(TASK DIRECTIONS) From the records below, pull out every line that contains the word "coordinate" and copy each one.

====== PROVIDED MATERIAL

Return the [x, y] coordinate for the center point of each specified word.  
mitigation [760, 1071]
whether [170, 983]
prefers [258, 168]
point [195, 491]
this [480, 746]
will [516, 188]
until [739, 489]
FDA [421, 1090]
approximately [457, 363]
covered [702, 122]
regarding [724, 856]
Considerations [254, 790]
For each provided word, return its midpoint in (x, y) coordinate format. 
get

============
====== PROVIDED MATERIAL

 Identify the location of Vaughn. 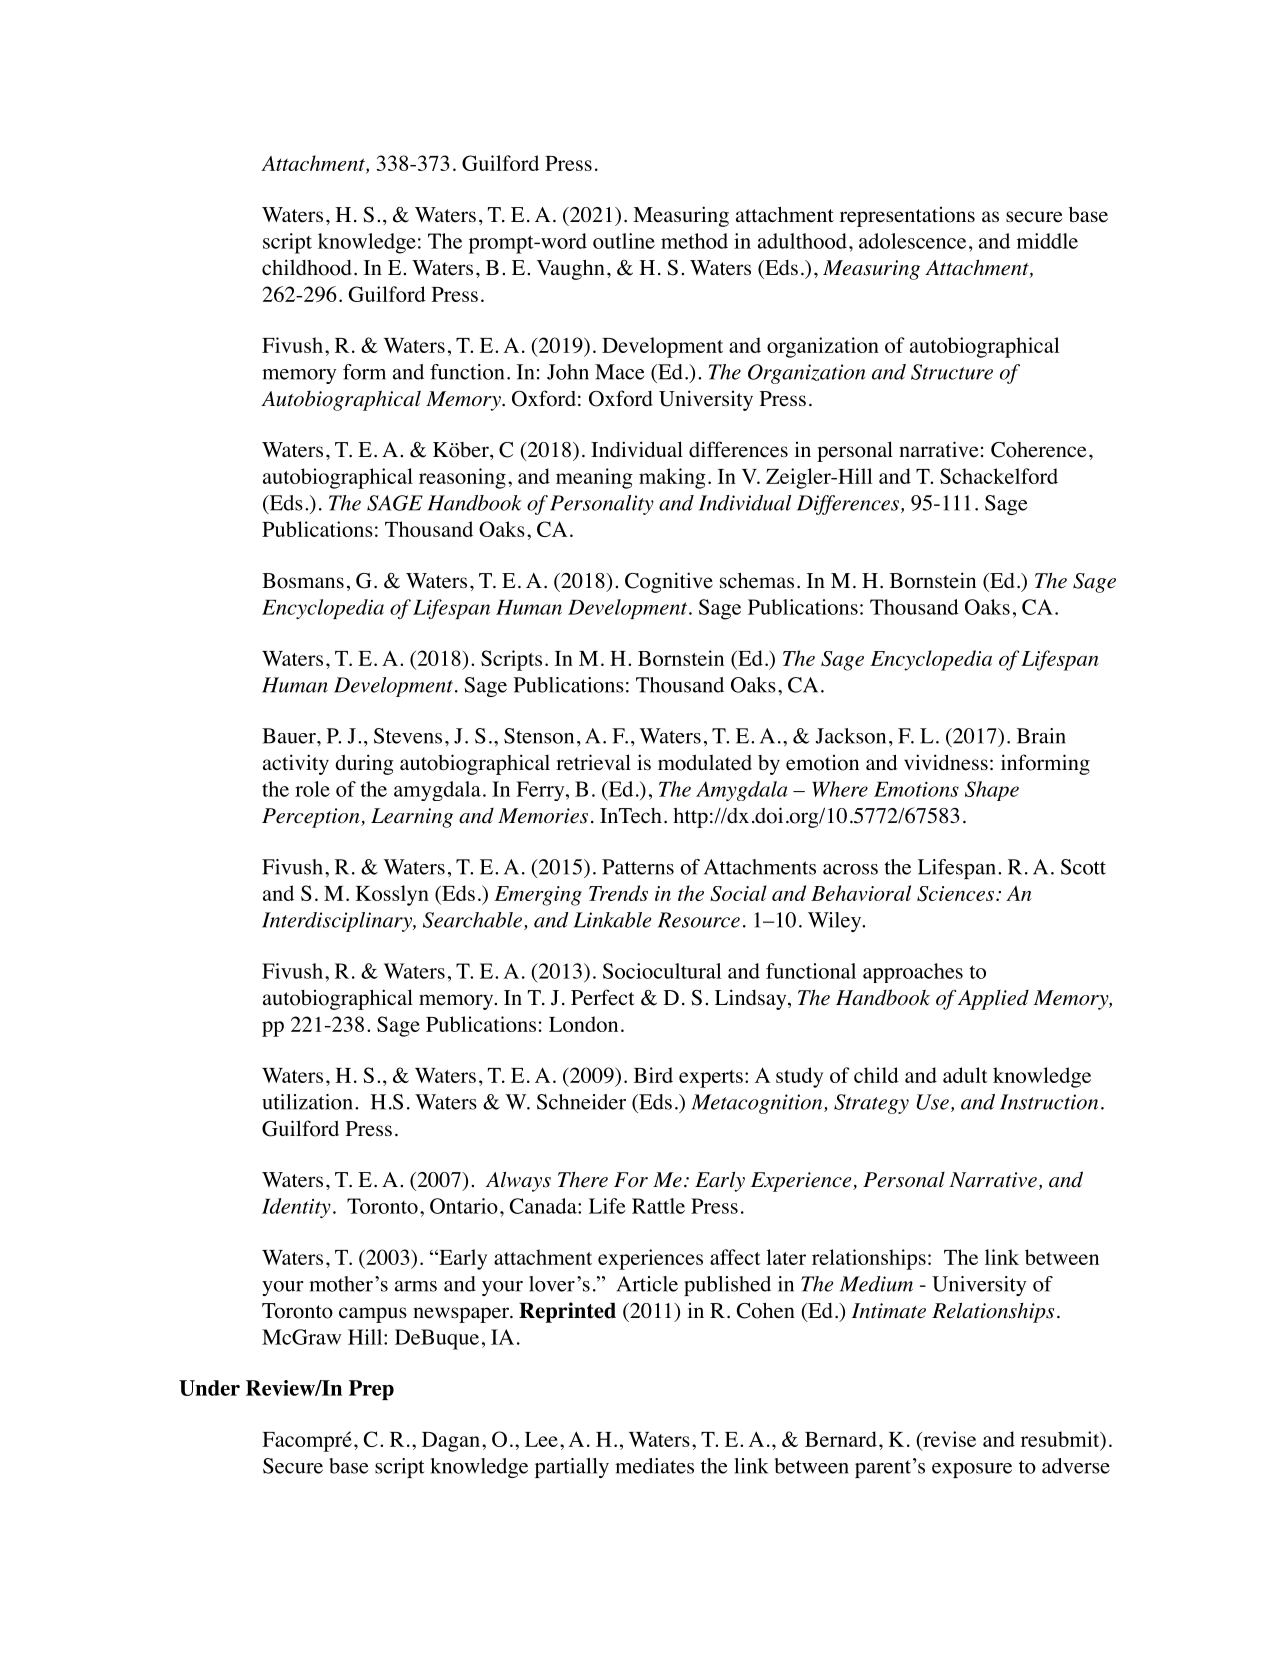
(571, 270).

============

(RESULT)
Return the [x, y] coordinate for the center point of each specified word.  
For each provided word, return its midpoint in (x, y) coordinate format. 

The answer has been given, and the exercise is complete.